Tyrie: Reform banks’ IT to protect the public
Andrew Tyrie, Member of Parliament and chairman of the UK’s Treasury Select Committee has issued a public letter to the head of the UK’s financial regulators arguing that three reforms are needed, without which ”the public will remain more exposed than necessary to the risk of bank failure.”
Sent to Andrew Bailey, deputy governor for Prudential regulation at the Bank of England (BoE) and Tracy McDermott, the acting chief executive of the Financial Conduct Authority (FCA), the letter says that there is a lack of board-level IT expertise within banks with an over reliance on sub-committees and consultant, that more resources need to be put into modernising and managing bank IT resources, and that “legal, regulatory, structural and cultural changes are needed” in the way that banks manage cyber security risks.
Mr Tyrie’s concern about the exposure of the public to “delays in paying their bills, the inability to obtain access to their own funds and unauthorised access to their accounts” leads him to conclude that a new structure is needed to manage the process of reform as currently “no-one group seems to be directly responsible for understanding the risks carried.”
He recommends that a group be formed to manage the process and report back to the Chancellor of the Exchequer and Parliament with leadership provided by the BoE’s Prudential Regulatory Authority.

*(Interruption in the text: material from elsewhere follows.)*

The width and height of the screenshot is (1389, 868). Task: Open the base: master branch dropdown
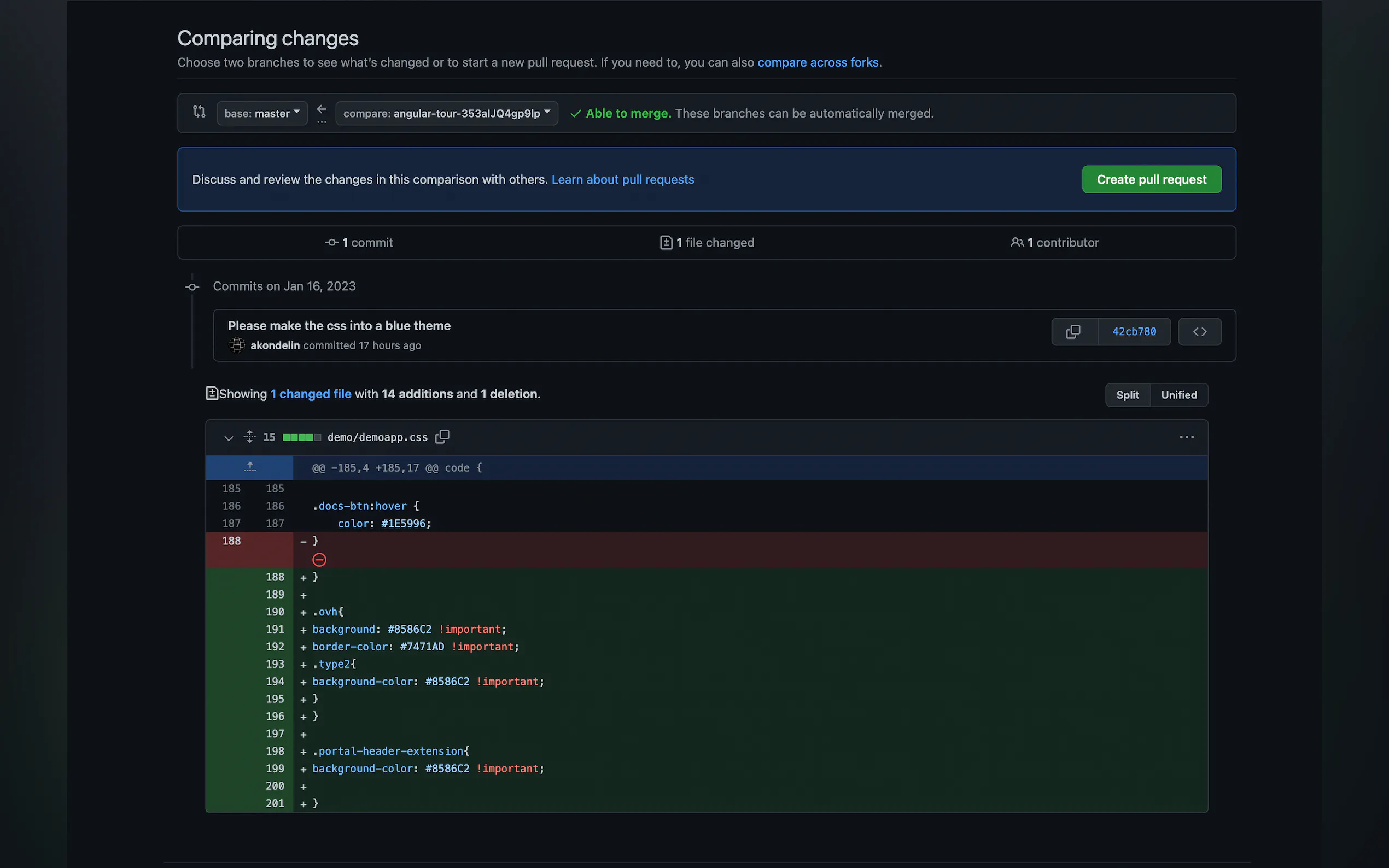[x=262, y=113]
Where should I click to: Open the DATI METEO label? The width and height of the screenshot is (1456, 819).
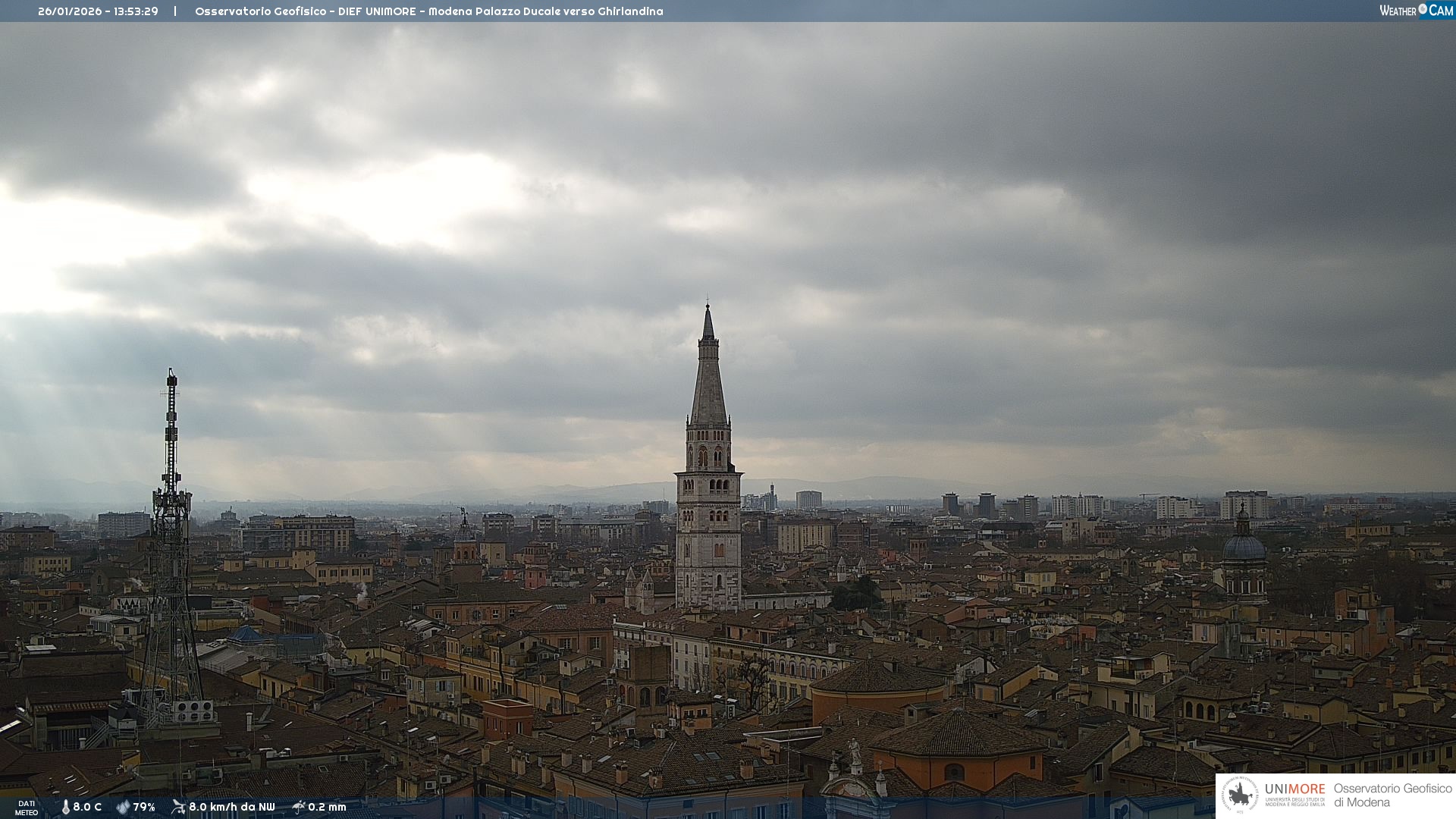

The publication of the letter coincides with the publication of correspondence between senior bank executives and the Treasury Select Committee, based on enquiries from the Committee about IT outages throughout 2015. In one of the letters to Ross McEwan, group chief executive of RBS, Tyrie highlighted the need for the responsibility for IT risks to be established under the Senior Managers Regime, a regulation coming into force in 2016 which required clear delineation of responsibility.